Ending Violence Against Women: Video Transcript

Video link: https://vimeo.com/822789761

  1. Why is this training important to you?

Yes, well, this is a very important topic for me, because I grew up in Salvador, and in a context where violence against women was very much normalized.

Like a thing that just happened, and later on in life I had the opportunity to study and pursue a Phd Program where I dedicated all my energy, my passion, and my labor to understand right what are the factors Why is it violence against women is so prominent globally, and how each context has its own manifestation of this right?

I think deep knowledge and understanding how different forms of violence intersect it's key to really advocate for a world where we can heal collectively from this one that is in my mind.

Is violence that we all share it, because violence against women is a global issue.

2. What is unique about your training?

Well, I think this training is gonna be fun to start with.I think it has different perspectives. It has the different forms of knowing, of knowledge. It has a component that is very specific about concepts, terms that come from academic work.

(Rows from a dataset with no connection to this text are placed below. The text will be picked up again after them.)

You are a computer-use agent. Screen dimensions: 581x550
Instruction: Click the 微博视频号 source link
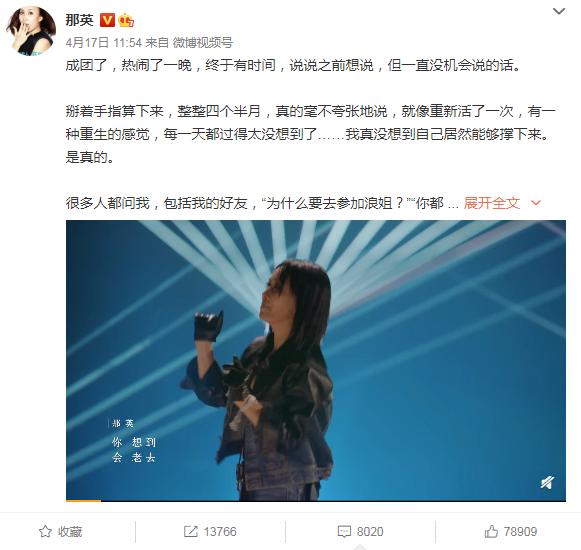tap(203, 43)
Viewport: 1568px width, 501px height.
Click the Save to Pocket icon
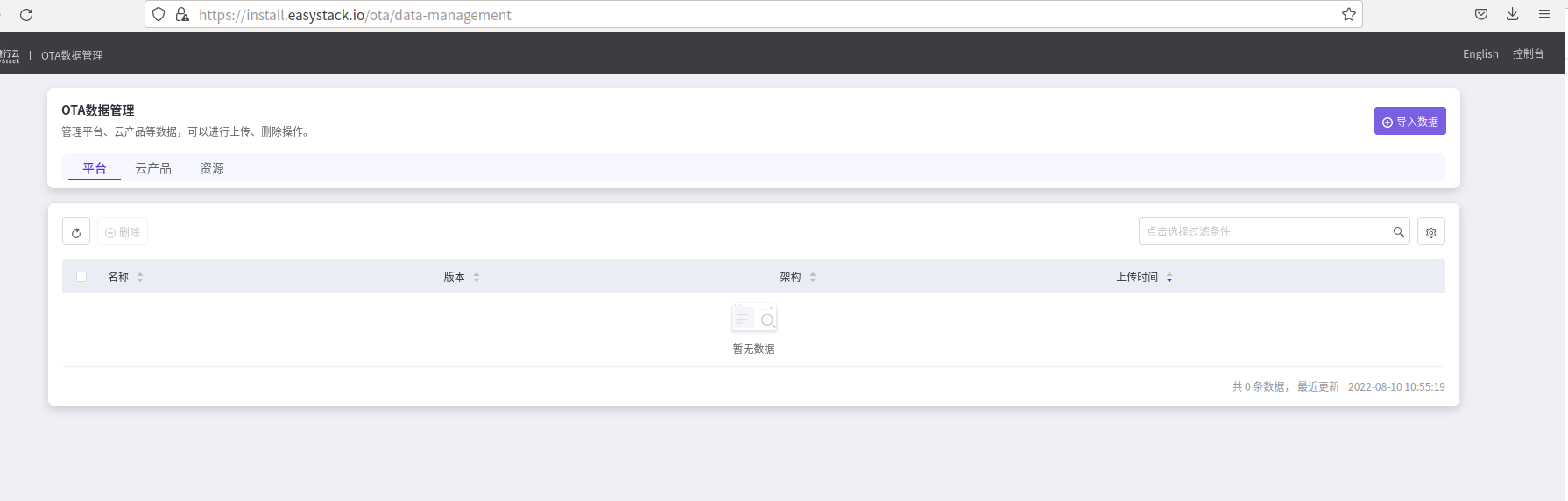pos(1481,14)
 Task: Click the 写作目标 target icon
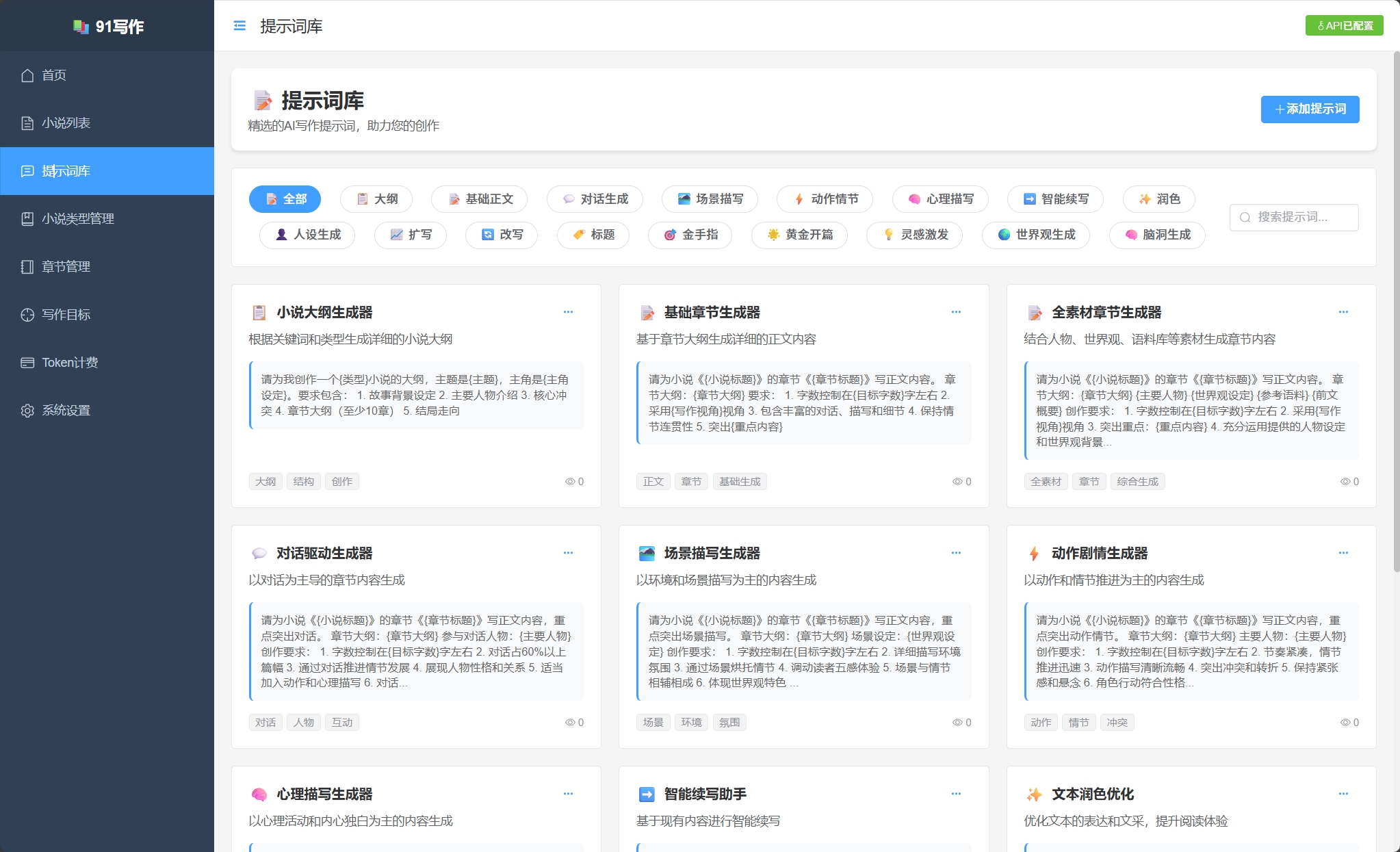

but also it has a very transnational component. We're gonna see how violence against women is a global issue that has very specific context oriented things that can help us build right and address that issue and find solutions.

It will also be a space to creatively and collectively find solutions and to think about what would this world look like without violence against women being so normalized and so common.

So the course will create awareness, but it also has this artistic component. I'm a poet and I like creative writing. I'm a storyteller, too. I think we all have very important histories,

I think most people think violence against women is like a women's issue or feminist issue, but honestly. Violence against women is an issue that Is all of us. It's often interrelated with order forms of violence: economic, political, social, identity. It's very much related to other forms. It affects all of us and we all have a role to play.

and I think it's just wonderful when people are able to connect and think creatively. About issues that affect all of us. And hopefully, we can find, you know, a collective way to apply this knowledge to our own contexts.

3. What does it mean to be an artivist?

It started with me doing the Phd and writing about these issues. But it's something that kind of just was born out of my experience, because I worked and learned from many women who are artists.

They are performance artists, theater artists, writers, you know, people who really find a way to express themselves, but from a very socially aware and conceptual background. People who are talking about violence, not only because they've lived it, but also because they know it's a social problem or a social issue. And so I kind of learned that from them, as I was doing research, but also I've always had this need to use art in different ways.

Artivism is this term that really illustrates how we can use art as a way to create social awareness into, I like to say, to feed this spirit of the struggle.

So feeling people's souls to take action and transform their realities, their lives, either at the personal level, collective level and even global.